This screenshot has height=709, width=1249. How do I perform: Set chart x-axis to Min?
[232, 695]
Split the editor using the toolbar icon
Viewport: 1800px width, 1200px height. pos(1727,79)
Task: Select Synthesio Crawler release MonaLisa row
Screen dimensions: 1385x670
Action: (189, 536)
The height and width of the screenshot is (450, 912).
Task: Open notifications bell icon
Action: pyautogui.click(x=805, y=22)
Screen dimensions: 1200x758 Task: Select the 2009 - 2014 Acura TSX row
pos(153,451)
──────────
Work to complete: Rewrite the items above, replacing "row" with "entry" everywhere and leaving everything else unchanged.

Response below:
This screenshot has height=709, width=1249. How do I perform: Set chart x-axis to Min?
[232, 695]
Split the editor using the toolbar icon
Viewport: 1800px width, 1200px height. pos(1727,79)
Task: Select Synthesio Crawler release MonaLisa entry
Screen dimensions: 1385x670
Action: (189, 536)
The height and width of the screenshot is (450, 912).
Task: Open notifications bell icon
Action: pyautogui.click(x=805, y=22)
Screen dimensions: 1200x758 Task: Select the 2009 - 2014 Acura TSX entry
pos(153,451)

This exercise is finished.